Passage provided:
****************************************

Spec Draft #3

LiuXiaoxuanPKU · 2023-11-06T18:05:59Z

No description provided.

vllm/engine/spec_decoding.py

vllm/model_executor/models/llama.py

vllm/sequence.py

vllm/engine/llm_engine.py

pian13131

Please take a look the comments!

vllm/engine/spec_dec.py

pian13131 · 2023-11-10T07:17:41Z

vllm/engine/spec_dec.py

+                                   token_id: int,
+                                   index: int):
+            token_prob = sample.sd_draft_probs[index]
+            assert token_id in token_prob


I am not sure if vllm itself how to handle such assertion. Typically, when you assertion failed, it will terminate the program. You don't want to terminate your whole vllm server program because of just one request. Please double check on how vllm handle this kind of case. Be careful to decide you should assert or not.

vllm/worker/worker.py

vllm/engine/llm_engine.py

vllm/engine/arg_utils.py

vllm/block.py

vllm/core/scheduler.py

vllm/engine/llm_engine.py

vllm/engine/spec_dec.py

vllm/model_executor/layers/kv_mqa.py

vllm/model_executor/layers/sampler.py

vllm/sequence.py

vllm/core/scheduler.py

vllm/engine/llm_engine.py

pian13131 · 2023-11-18T23:14:59Z

vllm/engine/llm_engine.py

@@ -566,6 +593,10 @@ def step(self) -> List[RequestOutput]:
            blocks_to_swap_out=scheduler_outputs.blocks_to_swap_out,
            blocks_to_copy=scheduler_outputs.blocks_to_copy,
        )
+
+        if self.spec_dec_worker:
+            # accept will set accepted_token_ids and accepted_token_probs in output


Same here, the description of the method/function should be side of its own definition instead of the place you call it.

pian13131 · 2023-11-18T23:19:15Z

vllm/engine/spec_dec.py

+PAD_TOKEN_ID = 0
+
+
+class SpecDecWorker(Worker):


It would be better to add some comments to this quite complex and important class.
why we need this class, how to use this class. you may add some thing like "User should call function xxx to xxxx when xxx, then call function xxx to xxx....."(only describe the public method) Give a high level usage explanation would helps others(or even yourself in the future) to understand your code

pian13131 · 2023-11-18T23:54:54Z

vllm/sequence.py

+        draft_tokens = [list(tp.keys())[0] for tp in self.draft_token_probs]
+        return draft_tokens
+
+    def get_verified_token_ids(self) -> List[int]:


Perhaps get_accpeted_token_ids would be better?

****************************************

Tasks and exercises:
a. List every date-and-time stamp that appears next to the name pian13131 in the code review thread.
b. Quote the code review thread word for word, starting with "pian13131 · 2023-11-18T23:19:15Z" and going on through "and important class.".
c. Decide whether each statement agrees with the code review thread: (i) PAD_TOKEN_ID is set to 0. (ii) The reviewer asks for comments to be added to the SpecDecWorker class. (iii) The pull request includes a description. Answer yes or no for each, and quote the words that decide it.

****************************************

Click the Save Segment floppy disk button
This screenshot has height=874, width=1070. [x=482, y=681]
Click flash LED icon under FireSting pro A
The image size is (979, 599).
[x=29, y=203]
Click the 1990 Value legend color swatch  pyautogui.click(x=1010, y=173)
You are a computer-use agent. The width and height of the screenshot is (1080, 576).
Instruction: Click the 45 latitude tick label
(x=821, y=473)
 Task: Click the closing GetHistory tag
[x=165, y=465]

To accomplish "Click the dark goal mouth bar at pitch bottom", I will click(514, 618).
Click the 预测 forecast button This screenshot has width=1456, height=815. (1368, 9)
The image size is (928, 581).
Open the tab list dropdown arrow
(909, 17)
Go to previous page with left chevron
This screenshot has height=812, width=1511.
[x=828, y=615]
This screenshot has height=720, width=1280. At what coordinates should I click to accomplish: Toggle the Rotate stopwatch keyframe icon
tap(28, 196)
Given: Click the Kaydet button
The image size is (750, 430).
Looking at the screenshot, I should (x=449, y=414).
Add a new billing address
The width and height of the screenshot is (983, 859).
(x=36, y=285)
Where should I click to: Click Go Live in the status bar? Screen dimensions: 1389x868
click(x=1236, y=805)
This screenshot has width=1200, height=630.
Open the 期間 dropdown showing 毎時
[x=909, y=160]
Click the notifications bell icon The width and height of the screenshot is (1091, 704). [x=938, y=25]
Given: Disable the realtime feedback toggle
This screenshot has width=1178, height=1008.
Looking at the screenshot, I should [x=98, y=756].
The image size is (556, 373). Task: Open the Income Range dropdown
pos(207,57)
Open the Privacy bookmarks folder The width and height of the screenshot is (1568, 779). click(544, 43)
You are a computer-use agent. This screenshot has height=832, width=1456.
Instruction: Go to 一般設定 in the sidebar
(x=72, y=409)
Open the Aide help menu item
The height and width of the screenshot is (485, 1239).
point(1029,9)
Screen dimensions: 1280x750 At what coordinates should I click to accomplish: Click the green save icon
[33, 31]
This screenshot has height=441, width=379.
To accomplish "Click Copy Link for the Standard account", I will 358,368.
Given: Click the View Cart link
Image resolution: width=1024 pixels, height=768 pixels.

****************************************

Per-task outputs:
a.
2023-11-10T07:17:41Z
2023-11-18T23:14:59Z
2023-11-18T23:19:15Z
2023-11-18T23:54:54Z

b.
pian13131 · 2023-11-18T23:19:15Z

vllm/engine/spec_dec.py

+PAD_TOKEN_ID = 0
+
+
+class SpecDecWorker(Worker):


It would be better to add some comments to this quite complex and important class.

c.
(i) Yes: "+PAD_TOKEN_ID = 0"
(ii) Yes: "It would be better to add some comments to this quite complex and important class."
(iii) No: "No description provided."